In the archetypal comedy, the characters representing the “New Society” must move from bondage to freedom by overcoming the power of the blocking figures and establishing the newer, freer society in their place. Thus we know that Applegate must be brought down by Amy and her crew. The means of toppling the PTA president are clear: Amy must run against her for president and win. This being a comedy, you can probably guess what happens next.

So one knock on this movie is that it is predictable. Considering the fact that prior to this, Lucas and Moore’s most popular film was The Hangover, one might expect a far more imaginative script. But Bad Moms lacks the intricate temporal disjunctions and the totally unlooked for plot twists of The Hangover. Here, what cleverness there is in the script comes from surprisingly crude lines (from the mouths of moms!), coming mostly from Hahn, and from somewhat outrageous sight gags, one of which involves the use of Kiki in a zipped-up hoodie as a visual aid.

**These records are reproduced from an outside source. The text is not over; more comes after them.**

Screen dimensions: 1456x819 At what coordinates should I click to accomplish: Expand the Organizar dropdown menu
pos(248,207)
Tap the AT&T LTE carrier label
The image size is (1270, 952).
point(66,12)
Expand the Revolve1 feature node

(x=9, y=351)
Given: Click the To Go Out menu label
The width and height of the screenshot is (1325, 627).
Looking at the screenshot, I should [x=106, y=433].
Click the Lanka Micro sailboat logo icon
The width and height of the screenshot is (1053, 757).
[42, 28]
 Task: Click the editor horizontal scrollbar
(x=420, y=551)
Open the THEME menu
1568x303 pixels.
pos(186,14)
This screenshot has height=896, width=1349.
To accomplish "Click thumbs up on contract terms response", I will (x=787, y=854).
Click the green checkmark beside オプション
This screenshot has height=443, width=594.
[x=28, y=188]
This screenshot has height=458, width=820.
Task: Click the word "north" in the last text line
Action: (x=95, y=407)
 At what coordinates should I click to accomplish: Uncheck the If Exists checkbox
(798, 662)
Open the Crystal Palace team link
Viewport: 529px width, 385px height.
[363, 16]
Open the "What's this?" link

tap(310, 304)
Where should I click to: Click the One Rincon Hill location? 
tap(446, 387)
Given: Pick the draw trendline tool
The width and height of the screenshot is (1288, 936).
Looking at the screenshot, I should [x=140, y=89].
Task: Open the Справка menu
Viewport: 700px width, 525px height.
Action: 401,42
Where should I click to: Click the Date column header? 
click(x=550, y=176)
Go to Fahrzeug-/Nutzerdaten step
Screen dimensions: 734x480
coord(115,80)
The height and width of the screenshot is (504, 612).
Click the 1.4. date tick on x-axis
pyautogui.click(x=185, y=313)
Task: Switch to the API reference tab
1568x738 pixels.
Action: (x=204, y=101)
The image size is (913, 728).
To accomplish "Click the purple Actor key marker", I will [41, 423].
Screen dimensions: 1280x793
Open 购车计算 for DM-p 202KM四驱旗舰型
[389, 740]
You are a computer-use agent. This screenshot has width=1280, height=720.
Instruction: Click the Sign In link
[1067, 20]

There are other flaws in the film as well, not the least of which is a heartfelt but preachy speech that Amy gives to the moms who come to her party about the problems women like themselves have in living up to the ideal picture of the Good Mom, and how as PTA president she will not lay those kinds of expectations on them. The other flaw is the fact that once was not enough for the Big Speech, but it has to occur again, with even more sincerity and preachiness (just in case you didn’t get the message the first time) at the PTA election. Could you run that by me again, I think the guy at the end of the aisle who texted through the first half of the movie and slept through the second half might have missed the point.

Another difficulty I had with the film is that in the end, the women are not really self-sufficient—every woman needs a man, it seems, even if it is a reformed one (as Bell gets). Amy can’t be allowed to live on her own without her loser husband. She has to have another man in her life—a subplot that really seemed beside the point to me. There are those who would argue, probably, that a film like this, with this kind of theme, ought to have been written and directed by women, not by men whose main claim to fame so far has been in presenting what other men do when they behave badly. The argument, I suppose, is that what the women do in this film is pretty much just what men would do. To some extent that’s true. Carol (Hahn) is essentially exactly what a bad dad would be—drunken, foul-mouthed, and randy, who’s pretty much given up on raising her son “right”—but the fact is she is flat out hilarious in the role. Her hysterical one-liners and throwaways pretty much steal the movie. But the other actors are well-cast and sympathetic as well: Bell as Kiki is perfect as the submissive milquetoast, ironically playing against type, as most of us know her from her role as the confident and independent Veronica Mars. Kunis is a sympathetic protagonist, by turns frustrated, angry and depressed in the same way we are in following her story. As for Applegate, her Gwendolyn may be the most vile antagonist to the sisterhood since the Wicked Witch of the West, but in the end she’s not such a one-sided villain after all—a touch that helps keep things from absolute predictability.

I’ll give this one three Tennysons: the movie is predictable largely because it is a comedy, but it is hilarious, thanks in large part to Hahn’s Carol. And there is a significant social commentary here, though it might have been more subtly expressed. I think you ought to see it. But yes, keep in mind that it is rated R, and yes, there are reasons for that.